Monday, July 31, 2006
At about 1:30 on Saturday morning, the House of Representatives approved a minimum wage increase that has little chance of survival in the Senate because it is coupled with huge tax cuts for the wealthiest estates in the country (8,200 of them would get an average $1.4 million each). Since Republicans control the House, this isn't a surprise - they've vigorously opposed a minimum wage increase for nearly a decade, apparently believing that $5.15 per hour is an acceptable wage for millions of American adults working full time.
The only way they were going to allow a minimum wage vote is if they knew the legislation wasn't likely to go anywhere.
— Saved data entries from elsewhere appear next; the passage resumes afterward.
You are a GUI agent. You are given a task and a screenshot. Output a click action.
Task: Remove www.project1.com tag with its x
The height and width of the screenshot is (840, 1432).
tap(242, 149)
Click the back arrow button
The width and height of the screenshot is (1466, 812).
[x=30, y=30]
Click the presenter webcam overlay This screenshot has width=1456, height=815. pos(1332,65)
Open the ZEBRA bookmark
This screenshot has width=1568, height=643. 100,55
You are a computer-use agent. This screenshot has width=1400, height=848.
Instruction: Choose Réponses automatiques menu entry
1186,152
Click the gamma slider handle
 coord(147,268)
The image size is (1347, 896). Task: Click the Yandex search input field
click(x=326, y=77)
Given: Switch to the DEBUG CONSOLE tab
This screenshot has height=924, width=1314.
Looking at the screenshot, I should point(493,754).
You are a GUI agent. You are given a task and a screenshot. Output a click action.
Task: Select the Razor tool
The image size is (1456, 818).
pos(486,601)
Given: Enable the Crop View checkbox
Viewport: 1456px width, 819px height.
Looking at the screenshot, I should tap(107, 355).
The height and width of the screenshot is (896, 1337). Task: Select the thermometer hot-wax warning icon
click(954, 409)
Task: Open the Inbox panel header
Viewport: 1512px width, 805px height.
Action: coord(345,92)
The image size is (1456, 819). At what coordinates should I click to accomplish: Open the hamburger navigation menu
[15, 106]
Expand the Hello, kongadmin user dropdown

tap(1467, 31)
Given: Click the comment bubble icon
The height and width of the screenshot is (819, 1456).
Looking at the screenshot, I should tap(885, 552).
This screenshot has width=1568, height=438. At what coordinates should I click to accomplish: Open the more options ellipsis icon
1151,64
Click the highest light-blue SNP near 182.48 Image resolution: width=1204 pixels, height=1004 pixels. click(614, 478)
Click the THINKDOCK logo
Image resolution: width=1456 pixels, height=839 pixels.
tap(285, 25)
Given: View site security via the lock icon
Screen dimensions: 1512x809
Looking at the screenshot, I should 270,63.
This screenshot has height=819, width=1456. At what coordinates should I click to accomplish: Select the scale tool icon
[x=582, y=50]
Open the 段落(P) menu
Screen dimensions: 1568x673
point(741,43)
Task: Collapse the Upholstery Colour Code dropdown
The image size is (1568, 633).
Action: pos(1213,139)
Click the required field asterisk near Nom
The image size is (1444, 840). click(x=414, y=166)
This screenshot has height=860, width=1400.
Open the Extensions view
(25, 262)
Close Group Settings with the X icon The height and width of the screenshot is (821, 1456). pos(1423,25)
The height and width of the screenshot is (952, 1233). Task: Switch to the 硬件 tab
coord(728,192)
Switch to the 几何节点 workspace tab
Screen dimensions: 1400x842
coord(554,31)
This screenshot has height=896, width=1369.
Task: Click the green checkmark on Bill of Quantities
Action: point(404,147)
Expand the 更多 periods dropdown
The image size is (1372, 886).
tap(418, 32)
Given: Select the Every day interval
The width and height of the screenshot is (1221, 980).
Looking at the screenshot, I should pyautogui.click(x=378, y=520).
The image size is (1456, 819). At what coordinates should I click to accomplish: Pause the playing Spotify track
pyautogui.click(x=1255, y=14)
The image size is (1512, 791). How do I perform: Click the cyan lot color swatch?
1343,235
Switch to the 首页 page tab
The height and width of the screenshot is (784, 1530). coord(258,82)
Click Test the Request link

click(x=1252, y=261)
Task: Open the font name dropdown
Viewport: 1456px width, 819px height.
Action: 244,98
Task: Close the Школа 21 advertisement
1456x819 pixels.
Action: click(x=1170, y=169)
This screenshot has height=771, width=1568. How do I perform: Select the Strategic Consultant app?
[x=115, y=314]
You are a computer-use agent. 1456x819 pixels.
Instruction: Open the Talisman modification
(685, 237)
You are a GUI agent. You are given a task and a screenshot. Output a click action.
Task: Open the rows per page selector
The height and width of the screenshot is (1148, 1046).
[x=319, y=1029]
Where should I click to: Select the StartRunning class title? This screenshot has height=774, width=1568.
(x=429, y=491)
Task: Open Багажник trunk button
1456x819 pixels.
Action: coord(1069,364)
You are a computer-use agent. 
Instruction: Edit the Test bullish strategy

Saturday's vote enables vulnerable Republican incumbents to spend their August break telling their constituents that they voted for a minimum wage increase, while allowing the rest of the Republican caucus to reassure their special interest friends that the wage increase is not likely to become law. I've been in public life for over 30 years, and while this may not rank as the most craven and cynical act of political deception I've ever seen, it's certainly up there.
There's one aspect of this charade that hasn't been discussed in the news over the last couple days, so I want to discuss it here. Last year, I offered legislation that, in addition to increasing the national minimum wage from $5.15 to $7.25, would also extend it to the Commonwealth of the Northern Mariana Islands. The Marianas are a U.S. territory in the Pacific Ocean where our federal labor laws don't apply. The result is widespread abuse and exploitation of workers, mostly poor women. (This spring, I introduced a bill that would not only bring the territory's wage up to U.S. standards, but would close immigration loopholes there too. See my past post on the issue).
For years, I've been fighting for basic labor protections in the Marianas, which former Rep. Tom DeLay (R-TX) and disgraced Republican lobbyist Jack Abramoff did everything they could to block. With DeLay gone, the House Republican leadership has simply picked up his mantle, keeping provisions that extend the minimum wage to the Marianas out of their own watered-down minimum wage legislation last week.
DeLay may be gone, but Republican leaders remain ready and eager to fight tooth and nail against basic human decency. Unfortunately, nothing is going to change that. But the voters can change Congress this November, and for sweatshop workers in the Marianas, they have got to.